Databricks connect & PyCharm & remote SSH connection

Question

Hey StackOverflowers!

I run into a problem.

I have set up PyCharm to be connected with an (azure) VM through SSH connection.

So first i make the configuration for the ssh connection
I set up the mappings
I create a conda enviroment by spining up a terminal in the vm and then I download and connect to databricks-connect. I test it on the terminal and it works fine.
I set up the console on the pycharm configurations

But when I try to run the spark session (spark = SparkSession.builder.getOrCreate()), databricks-connect searches for the .databricks-connect file in the wrong folder and gives me the following error:

Caused by: java.lang.RuntimeException: Config file /root/.databricks-connect not found. Please run databricks-connect configure to accept the end user license agreement and configure Databricks Connect. A copy of the EULA is provided below: Copyright (2018) Databricks, Inc.

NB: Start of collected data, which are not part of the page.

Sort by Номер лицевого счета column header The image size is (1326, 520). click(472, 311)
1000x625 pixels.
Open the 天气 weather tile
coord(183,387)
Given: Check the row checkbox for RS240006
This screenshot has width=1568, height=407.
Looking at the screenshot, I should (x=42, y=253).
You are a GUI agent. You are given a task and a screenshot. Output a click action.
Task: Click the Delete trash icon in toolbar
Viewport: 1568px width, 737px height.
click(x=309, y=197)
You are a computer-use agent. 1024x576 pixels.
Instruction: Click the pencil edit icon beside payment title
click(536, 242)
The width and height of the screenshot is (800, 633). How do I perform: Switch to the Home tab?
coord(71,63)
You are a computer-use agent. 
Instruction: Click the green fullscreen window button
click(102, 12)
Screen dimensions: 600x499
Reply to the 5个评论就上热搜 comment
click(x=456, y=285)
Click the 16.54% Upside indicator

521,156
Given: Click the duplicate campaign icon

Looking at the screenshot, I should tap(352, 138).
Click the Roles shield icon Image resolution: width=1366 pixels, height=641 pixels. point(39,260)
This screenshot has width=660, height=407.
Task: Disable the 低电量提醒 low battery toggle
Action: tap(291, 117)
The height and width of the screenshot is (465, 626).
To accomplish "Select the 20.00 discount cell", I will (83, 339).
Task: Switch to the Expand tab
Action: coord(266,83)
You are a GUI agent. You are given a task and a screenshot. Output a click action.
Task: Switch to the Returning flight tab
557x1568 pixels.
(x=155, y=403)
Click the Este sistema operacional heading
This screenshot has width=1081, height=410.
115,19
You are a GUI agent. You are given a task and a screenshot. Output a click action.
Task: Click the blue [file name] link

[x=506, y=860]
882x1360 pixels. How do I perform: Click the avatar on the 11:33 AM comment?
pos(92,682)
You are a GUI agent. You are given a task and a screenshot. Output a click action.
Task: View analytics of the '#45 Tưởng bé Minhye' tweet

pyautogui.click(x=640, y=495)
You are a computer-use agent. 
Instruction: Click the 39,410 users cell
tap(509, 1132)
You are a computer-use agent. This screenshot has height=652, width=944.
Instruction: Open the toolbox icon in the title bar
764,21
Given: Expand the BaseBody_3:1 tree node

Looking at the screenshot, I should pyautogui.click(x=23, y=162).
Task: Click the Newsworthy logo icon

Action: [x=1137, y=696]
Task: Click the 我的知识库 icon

and the full error + some warnings.

20/07/10 17:23:05 WARN Utils: Your hostname, george resolves to a loopback address: 127.0.0.1; using 10.0.0.4 instead (on interface eth0)
20/07/10 17:23:05 WARN Utils: Set SPARK_LOCAL_IP if you need to bind to another address
20/07/10 17:23:05 WARN NativeCodeLoader: Unable to load native-hadoop library for your platform... using builtin-java classes where applicable
Using Spark's default log4j profile: org/apache/spark/log4j-defaults.properties
Setting default log level to "WARN".
To adjust logging level use sc.setLogLevel(newLevel). For SparkR, use setLogLevel(newLevel).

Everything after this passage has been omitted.